Continue the passage on bees and Colony Collapse Disorder, picking up right after its final sentence.

→ Exercise passage:
======
Without bees, there would be little, if any, flavor in the world. No strawberry, raspberry, or blueberry savory treats. No almond, mint, or, of course, honey. Bees supply our fruit trees with the pollination necessary for us to have fruits and flavors. In fact, they pollinate one-third of all the foods we eat. They are a vital component of our ecological system and we need them to continue helping us enjoy our many dietary needs.

It is critical that bees continue thriving and pollinating our foods; however, a recent phenomenon has been occurring that is causing a drastic decrease in the bee population, called Colony Collapse Disorder. When a hive experiences Colony Collapse Disorder, the hive mysteriously disappears and dies. Scientists have been studying why beehives are disappearing at a rapid rate (millions), and trying to raise awareness to prevent further decline.

There is uncertainty among researchers as to what causes Colony Collapse Disorder, but several factors are thought to be causes such as chemicals, pollutants, poor nutrition, mites, and viruses. Whatever the case, it is important that we do not contribute to the problem by killing bees that are vital to our ecological system, and that we take measures to help bees stick around.
======
→ Dataset entries:
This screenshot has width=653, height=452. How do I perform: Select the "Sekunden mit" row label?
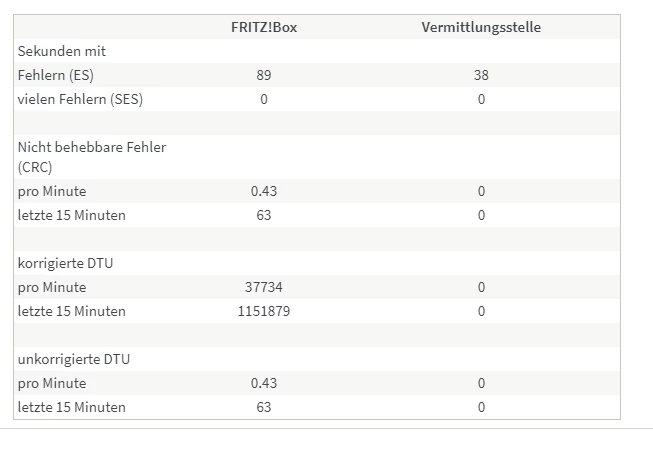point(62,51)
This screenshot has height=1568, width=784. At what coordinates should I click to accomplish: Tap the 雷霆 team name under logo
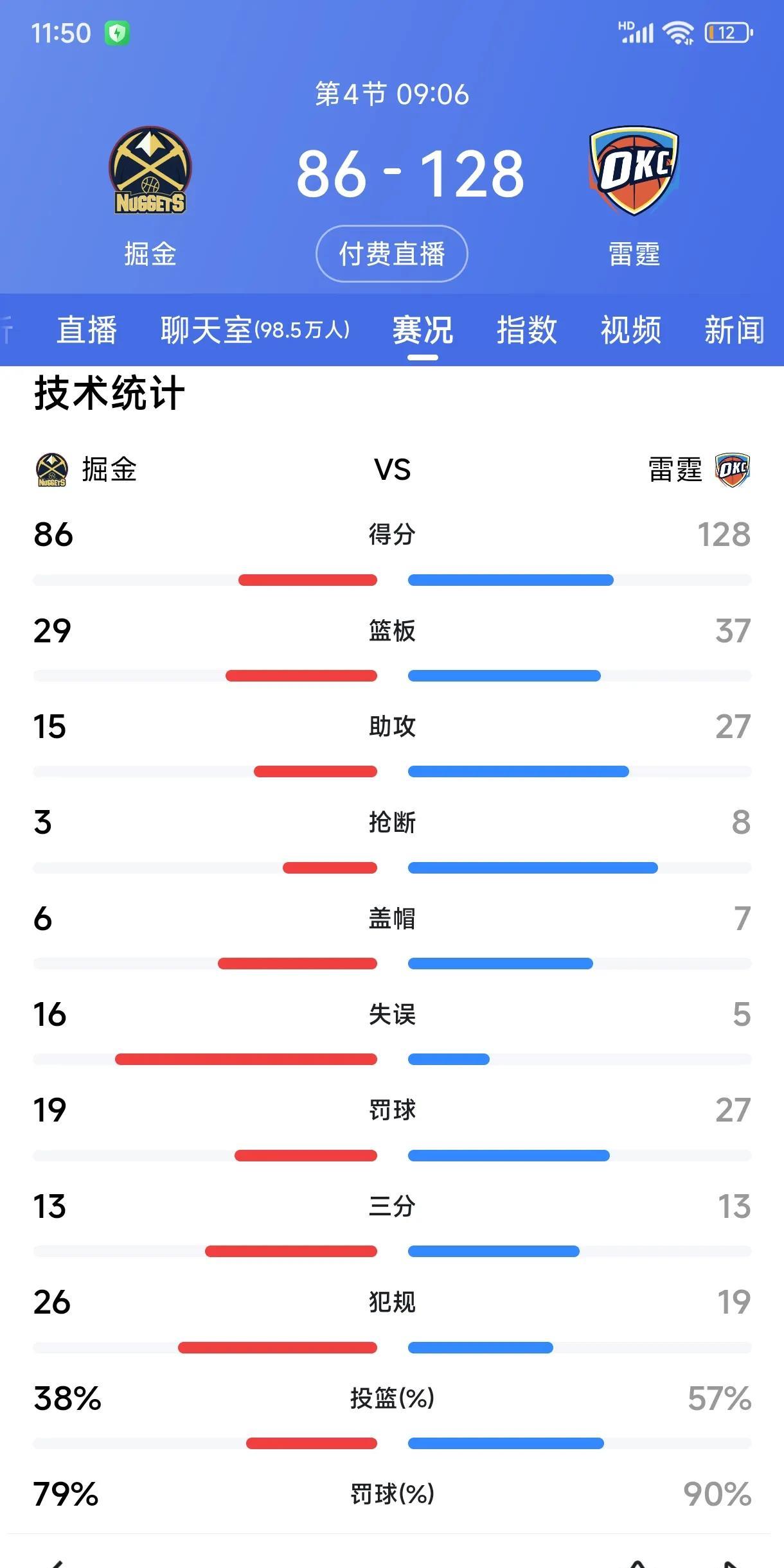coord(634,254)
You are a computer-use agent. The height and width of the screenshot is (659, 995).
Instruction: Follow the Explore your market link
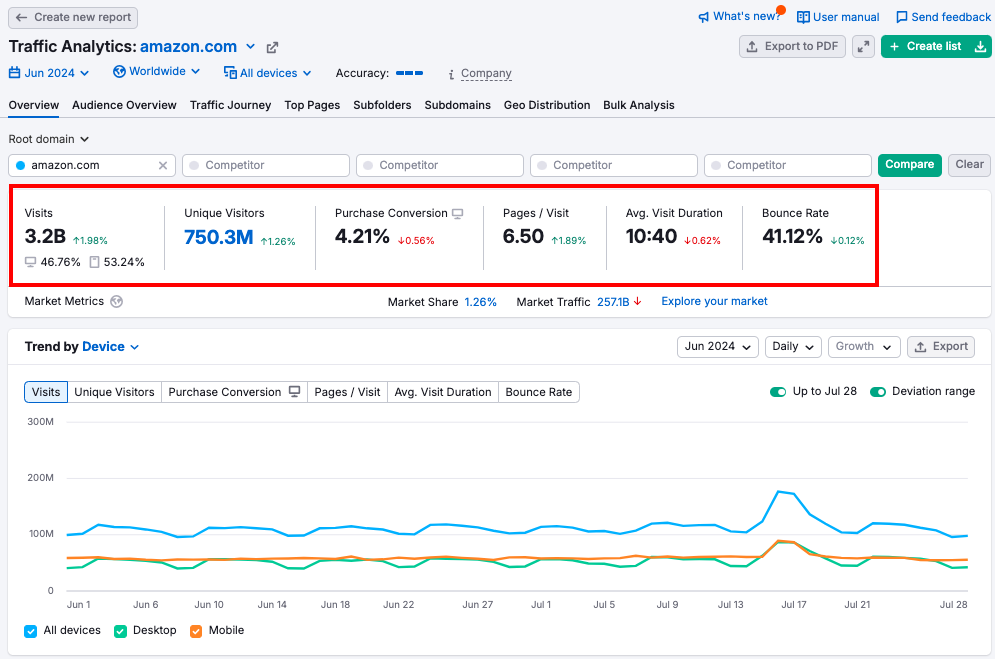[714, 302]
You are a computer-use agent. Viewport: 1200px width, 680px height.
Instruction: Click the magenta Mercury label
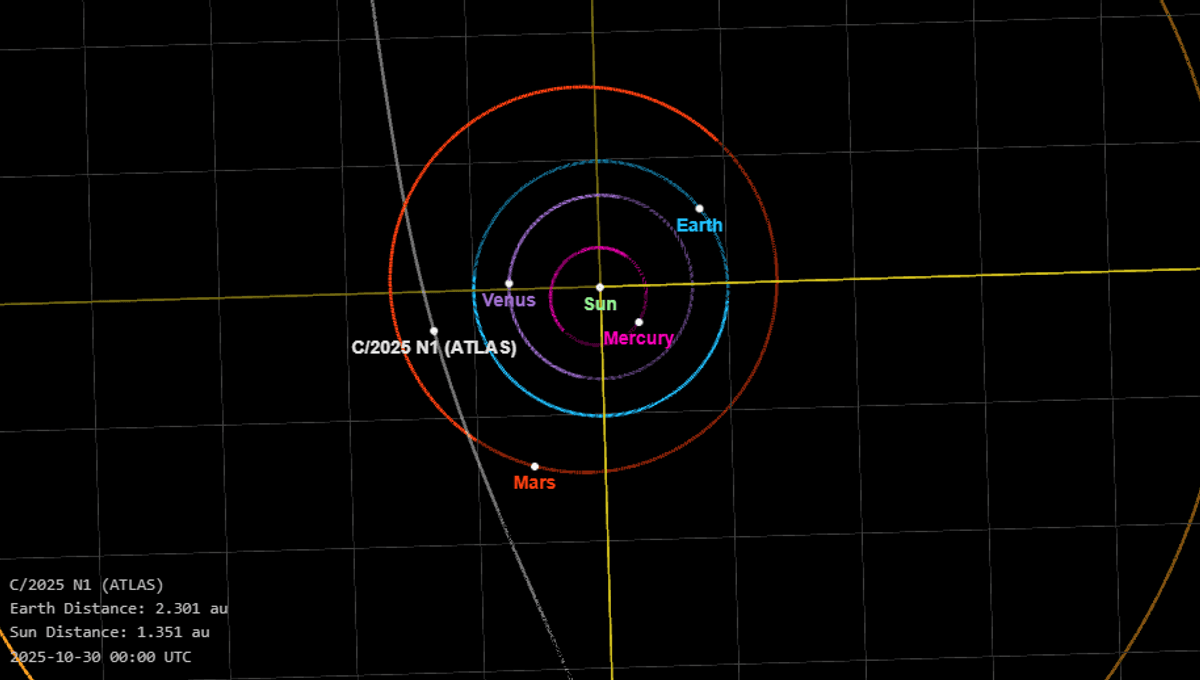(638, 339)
======
→ Reply to the task:
When someone with a bee problem calls me, The Bee Hunter, I am often asked whether or not I can safely remove bees without having to exterminate them. When possible, I will go above and beyond the normal call of duty to save a swarm or hive to ensure the bees' safe removal and find them a happy home (away from yours!). It is sometimes difficult to do so, as they all do not always survive the move, and sometimes need to be re-queened. If a hive loses its queen, all the bees will die.

As The Bee Hunter, I exterminate bees (and wasps, hornets, and other stinging insects). But I also love them and understand their importance. I work with local beekeepers in the Pittsburgh region to preserve bees and I give beekeepers the swarms and hives I am able to rescue, so that they can live happily in orchards where they belong.

That said, not every bee should be saved. Some are extremely harmful, and can kill humans. There are several different types, including wild and feral. The good bees cannot always be distinguished from the bad bees upon observation, as they may have the tendency towards a bad temperament. Likewise, bees are not happy when forced out of their home; in fact, they could get quite angry and pose a risk to humans, children, and animals.